3 pieces of a bit too long toast 


What to Expect When You’re Expecting (PG-13)
Starring: Cameron Diaz, Jennifer Lopez, Elizabeth Banks, Matthew J. Morrison, Brooklyn Decker, Anna Kendrick
Directed by: Kirk Jones
Here’s another rom-com based on a popular advice book, only this one fizzles. The female contingent of new mothers, mothers-to-be, and women-who-desperately-want-to-be-mothers  are fine, but the husbands and boyfriends have one-liners that sound like they were written for Ricky Ricardo when “Lucy” was a new TV show. There are about ten minutes of really good material onscreen, but the film drags on for 110 minutes, and if you want lots of laughs, you should significantly lower your expectations.

1 and 1/2 pieces of don’t expect lots of laughs toast


Girl In Progress (PG-13)
Starring: Eva Mendes, Matthew Modine, Cierra Ramirez

Directed by: Patricia Riggen

This mother-daughter, coming-of-age story has the daughter using a wall chart to forecast the required plot points and story arc. However, when the  various points are checked off, one-by-one, this is done without any of the self-conscious freshness of the opening scenes, and the whole thing fizzles away as the characters remain one-dimensional and uninteresting.
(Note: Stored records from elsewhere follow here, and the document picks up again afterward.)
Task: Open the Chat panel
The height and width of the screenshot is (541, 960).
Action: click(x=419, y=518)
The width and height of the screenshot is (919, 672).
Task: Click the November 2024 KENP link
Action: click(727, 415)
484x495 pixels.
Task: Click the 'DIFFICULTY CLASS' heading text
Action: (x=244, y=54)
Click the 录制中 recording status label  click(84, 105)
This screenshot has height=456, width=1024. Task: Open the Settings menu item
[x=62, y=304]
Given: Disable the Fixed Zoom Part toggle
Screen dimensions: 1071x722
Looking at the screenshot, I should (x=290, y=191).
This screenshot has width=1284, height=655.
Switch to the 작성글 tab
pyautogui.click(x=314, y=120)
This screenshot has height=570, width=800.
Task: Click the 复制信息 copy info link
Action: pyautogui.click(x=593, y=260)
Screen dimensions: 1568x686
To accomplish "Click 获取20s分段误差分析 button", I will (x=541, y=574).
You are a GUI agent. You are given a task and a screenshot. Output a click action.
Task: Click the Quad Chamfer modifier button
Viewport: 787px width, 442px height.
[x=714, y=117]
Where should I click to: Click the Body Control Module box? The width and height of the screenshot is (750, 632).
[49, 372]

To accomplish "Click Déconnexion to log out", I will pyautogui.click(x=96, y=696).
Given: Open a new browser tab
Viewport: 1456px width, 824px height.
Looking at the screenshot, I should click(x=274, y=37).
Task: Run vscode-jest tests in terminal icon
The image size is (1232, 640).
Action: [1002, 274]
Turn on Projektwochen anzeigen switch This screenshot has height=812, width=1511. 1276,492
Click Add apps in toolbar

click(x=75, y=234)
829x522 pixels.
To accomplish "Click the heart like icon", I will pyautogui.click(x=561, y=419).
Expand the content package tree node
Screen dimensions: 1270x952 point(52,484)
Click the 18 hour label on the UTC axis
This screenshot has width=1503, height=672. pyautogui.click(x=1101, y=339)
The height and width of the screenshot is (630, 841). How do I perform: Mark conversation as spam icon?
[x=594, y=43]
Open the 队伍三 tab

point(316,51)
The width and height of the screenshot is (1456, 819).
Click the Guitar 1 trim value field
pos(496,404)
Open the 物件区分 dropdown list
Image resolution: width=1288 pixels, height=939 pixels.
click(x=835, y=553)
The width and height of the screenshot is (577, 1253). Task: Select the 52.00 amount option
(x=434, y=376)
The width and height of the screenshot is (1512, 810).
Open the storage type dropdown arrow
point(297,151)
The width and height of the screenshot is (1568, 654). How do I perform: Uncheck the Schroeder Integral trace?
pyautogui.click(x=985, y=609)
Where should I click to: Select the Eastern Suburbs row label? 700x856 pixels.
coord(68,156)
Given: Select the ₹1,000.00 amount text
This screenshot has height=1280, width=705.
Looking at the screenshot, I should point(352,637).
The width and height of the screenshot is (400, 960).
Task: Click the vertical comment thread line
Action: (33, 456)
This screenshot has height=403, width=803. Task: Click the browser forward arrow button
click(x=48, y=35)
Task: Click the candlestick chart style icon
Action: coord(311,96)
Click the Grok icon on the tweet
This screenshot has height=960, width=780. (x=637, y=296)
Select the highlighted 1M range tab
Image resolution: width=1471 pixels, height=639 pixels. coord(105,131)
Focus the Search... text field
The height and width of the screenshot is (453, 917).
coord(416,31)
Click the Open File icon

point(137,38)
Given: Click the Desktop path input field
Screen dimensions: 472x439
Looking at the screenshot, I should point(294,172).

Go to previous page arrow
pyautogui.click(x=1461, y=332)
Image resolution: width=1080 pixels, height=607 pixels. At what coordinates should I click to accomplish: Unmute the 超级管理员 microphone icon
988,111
1 and 1/2 pieces of stale toast


For Greater Glory (R)
Starring: Andy Garcia, Oscar Isaac, Catalina Sandino Moreno

Directed by: Dean Wright

The opportunity to make a good film about a 192 Mexican revolutionary fighting against religious persecution is squandered in this flop. For some reason, the filmmakers decided to have everyone speak English, use music that announces every scene change with symphonic lushness and linger on scenes of child torture and burning crosses. Funded in part by the Knights of Columbus, press materials tout this as a “church vs. state” morality tale, while Andy Garcia and the other actors insist it’s not.